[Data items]
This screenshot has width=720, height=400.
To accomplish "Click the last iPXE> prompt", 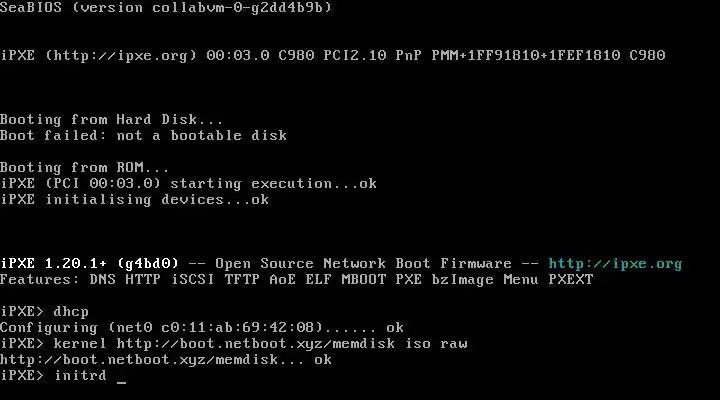I will 22,376.
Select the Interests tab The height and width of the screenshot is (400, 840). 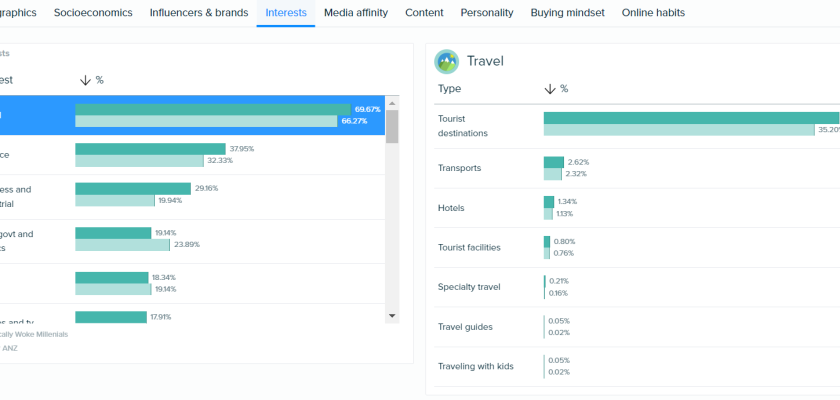286,13
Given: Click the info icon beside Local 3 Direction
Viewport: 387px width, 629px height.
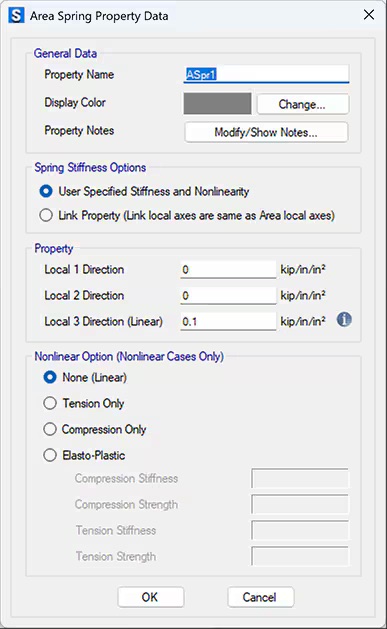Looking at the screenshot, I should (x=344, y=320).
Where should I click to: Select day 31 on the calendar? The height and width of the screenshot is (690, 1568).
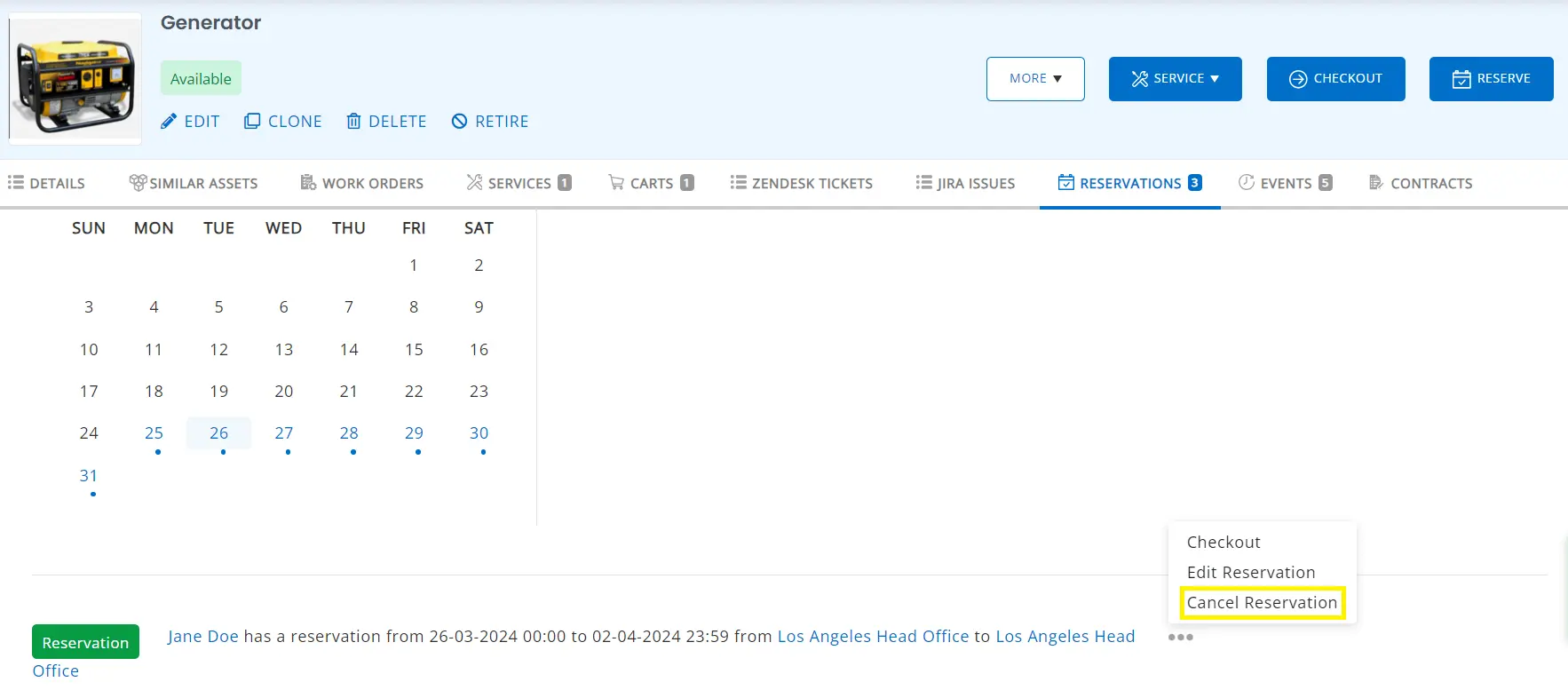[89, 476]
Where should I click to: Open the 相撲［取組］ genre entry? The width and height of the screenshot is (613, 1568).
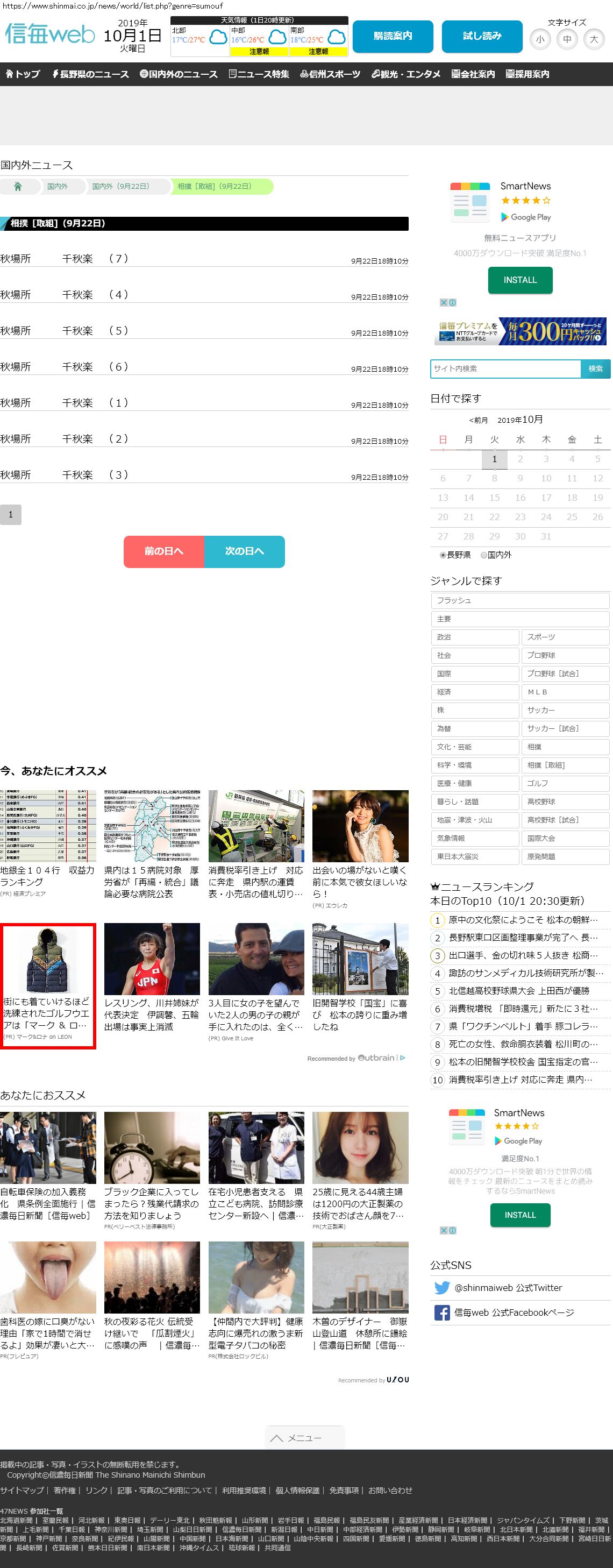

# Problem to work on
Render the stretch of the material from the line containing "Given: Click the" through the end as a JSON list of strings, one string per line, with blank lines omitted. Leave the pictures out of the list.

# Completed task
[
  "Given: Click the info icon beside Local 3 Direction",
  "Viewport: 387px width, 629px height.",
  "Looking at the screenshot, I should (x=344, y=320).",
  "Where should I click to: Select day 31 on the calendar? The height and width of the screenshot is (690, 1568).",
  "[89, 476]",
  "Where should I click to: Open the 相撲［取組］ genre entry? The width and height of the screenshot is (613, 1568)."
]